WHAT THE EXERCISE ASKS: Transcribe, without alteration, the line that includes "Instruction: Click the PET 15μm blue layer" and each line after it until the records end, omitting all that precede it.

Collected data entries
----------------------------------------

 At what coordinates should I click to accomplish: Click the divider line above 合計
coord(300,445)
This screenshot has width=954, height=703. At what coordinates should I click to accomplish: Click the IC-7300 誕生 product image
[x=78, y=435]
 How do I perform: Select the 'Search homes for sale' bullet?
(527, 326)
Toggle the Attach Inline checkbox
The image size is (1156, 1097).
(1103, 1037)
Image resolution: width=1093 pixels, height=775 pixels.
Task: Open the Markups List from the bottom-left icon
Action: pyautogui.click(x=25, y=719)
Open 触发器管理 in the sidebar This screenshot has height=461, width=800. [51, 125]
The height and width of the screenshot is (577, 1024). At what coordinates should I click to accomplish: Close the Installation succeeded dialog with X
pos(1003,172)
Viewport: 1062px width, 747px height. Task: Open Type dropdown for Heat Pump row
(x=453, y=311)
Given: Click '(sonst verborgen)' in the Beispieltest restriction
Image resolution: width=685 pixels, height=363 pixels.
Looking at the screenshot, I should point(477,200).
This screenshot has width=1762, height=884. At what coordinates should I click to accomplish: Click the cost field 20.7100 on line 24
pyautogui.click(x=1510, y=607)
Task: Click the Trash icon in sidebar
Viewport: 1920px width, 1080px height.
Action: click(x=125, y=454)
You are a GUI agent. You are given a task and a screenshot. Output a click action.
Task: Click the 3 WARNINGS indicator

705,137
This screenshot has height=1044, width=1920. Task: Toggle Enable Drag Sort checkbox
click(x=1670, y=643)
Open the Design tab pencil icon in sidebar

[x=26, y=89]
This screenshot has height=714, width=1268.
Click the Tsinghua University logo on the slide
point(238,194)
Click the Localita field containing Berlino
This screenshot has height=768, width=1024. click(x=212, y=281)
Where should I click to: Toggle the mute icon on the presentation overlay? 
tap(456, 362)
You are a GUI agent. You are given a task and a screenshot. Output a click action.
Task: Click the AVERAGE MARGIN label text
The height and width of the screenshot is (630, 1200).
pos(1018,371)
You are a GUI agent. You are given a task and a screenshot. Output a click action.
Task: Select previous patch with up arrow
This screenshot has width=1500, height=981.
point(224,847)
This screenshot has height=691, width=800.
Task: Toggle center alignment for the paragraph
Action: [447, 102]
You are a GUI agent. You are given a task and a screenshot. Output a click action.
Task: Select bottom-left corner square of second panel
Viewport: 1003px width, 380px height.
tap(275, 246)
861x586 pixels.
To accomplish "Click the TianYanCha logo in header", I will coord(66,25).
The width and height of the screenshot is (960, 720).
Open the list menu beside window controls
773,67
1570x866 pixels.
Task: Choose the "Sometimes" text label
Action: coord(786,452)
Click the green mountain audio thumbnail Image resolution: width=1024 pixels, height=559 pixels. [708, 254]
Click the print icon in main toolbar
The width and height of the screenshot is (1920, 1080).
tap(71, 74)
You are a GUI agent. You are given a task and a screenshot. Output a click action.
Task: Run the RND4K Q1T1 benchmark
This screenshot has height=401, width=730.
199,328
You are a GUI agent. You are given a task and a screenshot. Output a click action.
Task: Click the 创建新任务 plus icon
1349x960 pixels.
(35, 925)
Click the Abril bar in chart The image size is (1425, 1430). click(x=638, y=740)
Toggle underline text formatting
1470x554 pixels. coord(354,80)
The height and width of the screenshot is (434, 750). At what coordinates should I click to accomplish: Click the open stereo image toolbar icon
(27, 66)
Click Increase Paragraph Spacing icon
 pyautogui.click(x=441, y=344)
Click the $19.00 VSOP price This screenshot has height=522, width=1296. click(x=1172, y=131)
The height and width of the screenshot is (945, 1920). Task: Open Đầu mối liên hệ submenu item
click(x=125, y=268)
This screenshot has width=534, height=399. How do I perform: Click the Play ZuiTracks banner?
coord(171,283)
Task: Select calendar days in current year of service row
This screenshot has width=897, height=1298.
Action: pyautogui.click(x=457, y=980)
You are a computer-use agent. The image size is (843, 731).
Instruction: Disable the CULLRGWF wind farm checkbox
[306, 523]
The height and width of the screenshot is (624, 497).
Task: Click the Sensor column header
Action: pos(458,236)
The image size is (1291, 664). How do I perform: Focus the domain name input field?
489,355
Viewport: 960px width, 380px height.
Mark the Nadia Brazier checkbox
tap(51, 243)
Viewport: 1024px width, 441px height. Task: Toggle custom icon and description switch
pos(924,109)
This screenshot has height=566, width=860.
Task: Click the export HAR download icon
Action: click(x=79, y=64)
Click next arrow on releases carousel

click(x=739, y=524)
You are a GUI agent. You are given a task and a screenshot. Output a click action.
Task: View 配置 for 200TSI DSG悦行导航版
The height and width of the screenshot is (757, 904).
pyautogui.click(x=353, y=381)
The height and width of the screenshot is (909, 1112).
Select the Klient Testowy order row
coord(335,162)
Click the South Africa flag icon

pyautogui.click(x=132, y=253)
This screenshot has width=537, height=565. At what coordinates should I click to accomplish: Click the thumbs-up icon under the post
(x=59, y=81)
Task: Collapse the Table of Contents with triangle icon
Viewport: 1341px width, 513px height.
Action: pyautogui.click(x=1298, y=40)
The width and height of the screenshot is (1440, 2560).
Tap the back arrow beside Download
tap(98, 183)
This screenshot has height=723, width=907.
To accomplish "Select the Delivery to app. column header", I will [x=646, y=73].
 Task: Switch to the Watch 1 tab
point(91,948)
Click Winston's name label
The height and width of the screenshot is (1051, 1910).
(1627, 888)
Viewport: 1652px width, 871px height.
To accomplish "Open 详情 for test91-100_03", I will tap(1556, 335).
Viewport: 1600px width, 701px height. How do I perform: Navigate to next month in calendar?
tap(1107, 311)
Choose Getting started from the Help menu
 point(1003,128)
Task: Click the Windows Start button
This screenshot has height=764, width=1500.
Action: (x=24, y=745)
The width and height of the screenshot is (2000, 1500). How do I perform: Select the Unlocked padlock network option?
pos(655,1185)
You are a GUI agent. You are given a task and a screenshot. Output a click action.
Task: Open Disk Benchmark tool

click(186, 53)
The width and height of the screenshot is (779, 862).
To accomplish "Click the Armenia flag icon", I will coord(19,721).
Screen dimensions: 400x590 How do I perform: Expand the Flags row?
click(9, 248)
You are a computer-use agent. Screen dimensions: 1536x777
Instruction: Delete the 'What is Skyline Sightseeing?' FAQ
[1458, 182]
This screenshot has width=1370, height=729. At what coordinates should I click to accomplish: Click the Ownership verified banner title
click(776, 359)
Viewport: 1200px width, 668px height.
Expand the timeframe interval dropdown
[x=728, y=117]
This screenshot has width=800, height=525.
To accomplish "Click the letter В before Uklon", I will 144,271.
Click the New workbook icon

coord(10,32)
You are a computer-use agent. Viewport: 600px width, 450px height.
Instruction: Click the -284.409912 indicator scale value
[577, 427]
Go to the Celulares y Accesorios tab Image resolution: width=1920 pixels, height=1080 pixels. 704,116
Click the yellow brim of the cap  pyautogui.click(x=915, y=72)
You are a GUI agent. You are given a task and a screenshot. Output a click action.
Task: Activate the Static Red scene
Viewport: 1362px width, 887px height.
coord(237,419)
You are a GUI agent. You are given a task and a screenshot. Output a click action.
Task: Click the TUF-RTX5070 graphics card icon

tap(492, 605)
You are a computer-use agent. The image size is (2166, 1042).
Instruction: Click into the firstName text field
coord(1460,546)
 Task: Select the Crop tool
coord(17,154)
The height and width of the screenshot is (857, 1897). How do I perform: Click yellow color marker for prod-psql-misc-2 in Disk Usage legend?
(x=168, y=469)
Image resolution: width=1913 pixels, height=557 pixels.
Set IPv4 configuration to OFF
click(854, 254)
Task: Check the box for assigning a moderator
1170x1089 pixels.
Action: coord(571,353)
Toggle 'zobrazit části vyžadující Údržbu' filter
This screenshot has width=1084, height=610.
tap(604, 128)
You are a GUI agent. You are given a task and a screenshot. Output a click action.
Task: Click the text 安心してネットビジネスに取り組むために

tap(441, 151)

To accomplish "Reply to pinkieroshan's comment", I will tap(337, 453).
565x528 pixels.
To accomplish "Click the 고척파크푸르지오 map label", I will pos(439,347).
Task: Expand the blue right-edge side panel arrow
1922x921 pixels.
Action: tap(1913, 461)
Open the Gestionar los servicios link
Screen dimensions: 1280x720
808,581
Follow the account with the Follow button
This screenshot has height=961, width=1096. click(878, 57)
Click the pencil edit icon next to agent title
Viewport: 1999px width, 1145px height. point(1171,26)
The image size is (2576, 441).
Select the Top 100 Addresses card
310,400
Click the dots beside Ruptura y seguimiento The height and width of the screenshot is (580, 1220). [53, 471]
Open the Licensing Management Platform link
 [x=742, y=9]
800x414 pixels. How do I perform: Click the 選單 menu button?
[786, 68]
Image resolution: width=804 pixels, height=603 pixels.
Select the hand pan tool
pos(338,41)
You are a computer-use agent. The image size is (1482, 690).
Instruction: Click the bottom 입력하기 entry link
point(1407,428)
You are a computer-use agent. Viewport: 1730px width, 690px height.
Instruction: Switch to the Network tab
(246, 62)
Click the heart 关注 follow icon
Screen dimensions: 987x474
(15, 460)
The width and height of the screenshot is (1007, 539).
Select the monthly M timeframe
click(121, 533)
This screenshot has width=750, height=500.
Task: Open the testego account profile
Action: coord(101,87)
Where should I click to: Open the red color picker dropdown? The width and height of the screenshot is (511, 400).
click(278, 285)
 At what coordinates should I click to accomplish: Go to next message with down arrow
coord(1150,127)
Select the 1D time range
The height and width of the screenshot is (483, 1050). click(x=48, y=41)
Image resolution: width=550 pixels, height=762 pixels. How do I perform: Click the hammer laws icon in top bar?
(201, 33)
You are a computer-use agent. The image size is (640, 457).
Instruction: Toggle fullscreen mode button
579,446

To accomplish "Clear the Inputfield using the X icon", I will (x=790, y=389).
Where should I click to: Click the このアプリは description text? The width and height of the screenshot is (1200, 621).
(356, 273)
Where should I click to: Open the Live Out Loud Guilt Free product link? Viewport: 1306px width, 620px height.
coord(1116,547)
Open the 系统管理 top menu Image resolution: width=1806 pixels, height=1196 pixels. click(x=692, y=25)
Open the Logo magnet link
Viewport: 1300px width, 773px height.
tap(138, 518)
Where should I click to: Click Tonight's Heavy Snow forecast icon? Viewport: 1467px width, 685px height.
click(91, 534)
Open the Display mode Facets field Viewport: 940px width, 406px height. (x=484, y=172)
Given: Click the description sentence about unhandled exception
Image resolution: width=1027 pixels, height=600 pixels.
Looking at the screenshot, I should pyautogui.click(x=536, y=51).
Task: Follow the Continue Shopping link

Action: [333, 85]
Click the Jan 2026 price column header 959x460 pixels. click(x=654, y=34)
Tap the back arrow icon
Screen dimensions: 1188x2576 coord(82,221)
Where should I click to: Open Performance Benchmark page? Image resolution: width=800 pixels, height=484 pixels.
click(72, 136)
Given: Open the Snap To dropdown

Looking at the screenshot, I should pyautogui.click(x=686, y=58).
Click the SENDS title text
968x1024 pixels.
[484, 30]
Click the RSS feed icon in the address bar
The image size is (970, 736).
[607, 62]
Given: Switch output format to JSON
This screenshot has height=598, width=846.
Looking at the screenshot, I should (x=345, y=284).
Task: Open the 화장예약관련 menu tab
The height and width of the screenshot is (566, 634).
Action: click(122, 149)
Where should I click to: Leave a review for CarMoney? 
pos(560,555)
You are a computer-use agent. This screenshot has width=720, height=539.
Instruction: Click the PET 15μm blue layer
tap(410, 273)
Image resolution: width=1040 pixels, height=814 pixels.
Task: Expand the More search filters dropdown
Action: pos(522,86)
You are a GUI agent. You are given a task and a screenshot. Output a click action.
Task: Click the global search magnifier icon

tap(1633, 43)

----------------------------------------

EXERCISE ANSWER:
Instruction: Click the PET 15μm blue layer
tap(410, 273)
Image resolution: width=1040 pixels, height=814 pixels.
Task: Expand the More search filters dropdown
Action: pos(522,86)
You are a GUI agent. You are given a task and a screenshot. Output a click action.
Task: Click the global search magnifier icon

tap(1633, 43)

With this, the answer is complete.